Problem
Evaluate $$\lim\limits_{x \to 0} \frac{x-\sin\sin\cdots\sin x}{x^3},$$where $\sin\sin\cdots\sin x$ denotes n-fold composite sine function.
Solution
Consider applying Taylor's Formula with 3-order at $x=0$. We may obtain $$f_n(x)=\sin\sin\cdots\sin x=x-\frac{n}{6}x^3+\mathcal{O}(x^3).\tag{*}$$ To prove this, we can apply the mathematical induction. Let $n=1,$ then $$f(x)=\sin x=x-\frac{1}{6}x^3+\mathcal{O}(x^3),$$ It's true and shows that $(*)$ holds for $n=1$. Assume that $(*)$ holds for $n=k$. Then $$\begin{align*}f_{k+1}(x)&=\sin(f_k(x))\\&=x-\frac{k}{6}x^3+\mathcal{O}(x^3)-\frac{1}{6}\left(x-\frac{k}{6}x^3+\mathcal{O}(x^3)\right)^3+\mathcal{O}(x^3)\\&=x-\frac{k+1}{6}x^3+\mathcal{O}(x^3)\end{align*}.$$ This shows that $(*)$ holds for $n=k+1$. As a result, $(*)$ holds for all $n=1,2,\cdots.$ Now,let's go back to deal with the problem. $$\lim\limits_{x \to 0} \frac{x-\sin\sin\cdots\sin x}{x^3}=\lim\limits_{x \to 0} \dfrac{x-\left(x-\dfrac{n}{6}x^3+\mathcal{O}(x^3)\right)}{x^3}=\frac{n}{6}.$$
Please correct me if I'm wrong. Hope to see other solutions. Thanks.
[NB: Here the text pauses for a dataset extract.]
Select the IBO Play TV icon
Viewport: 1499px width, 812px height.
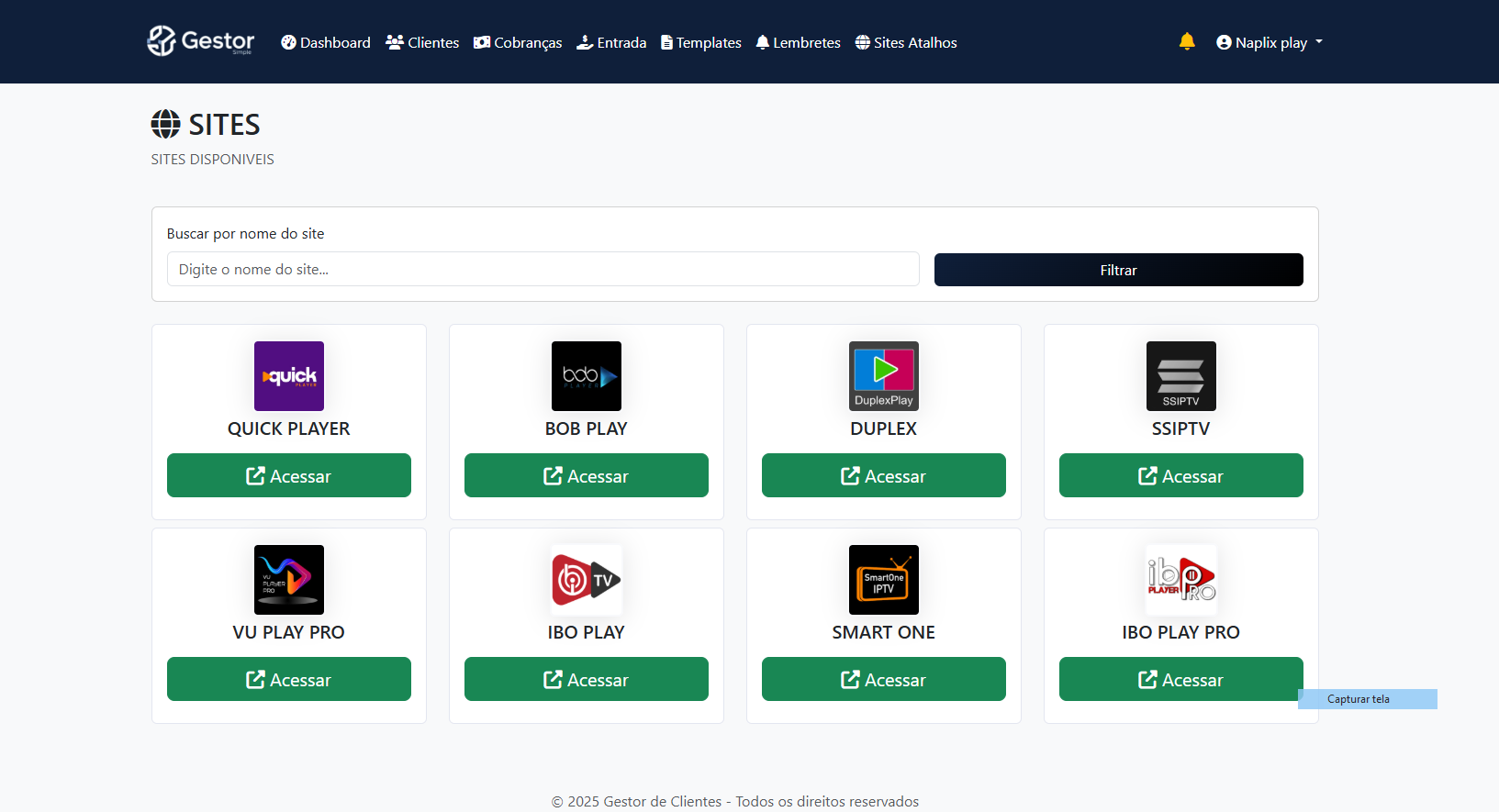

$$\frac{d}{dx}\sin(\sin(x))=\cos(x) \cos(\sin(x))$$ $$\frac{d}{dx}\sin(\sin(\sin(x)))=\cos(x) \cos(\sin(x)) \cos(\sin(\sin(x))),$$ and so on... Then, as we know that $$\lim_{x\to0}\frac{1-\cos{x}}{x^2}=\frac{1}{2}$$ maybe we can deduce your result. I don't know if it's works correctly, it's only an idea
– jnaf May 29 '18 at 04:26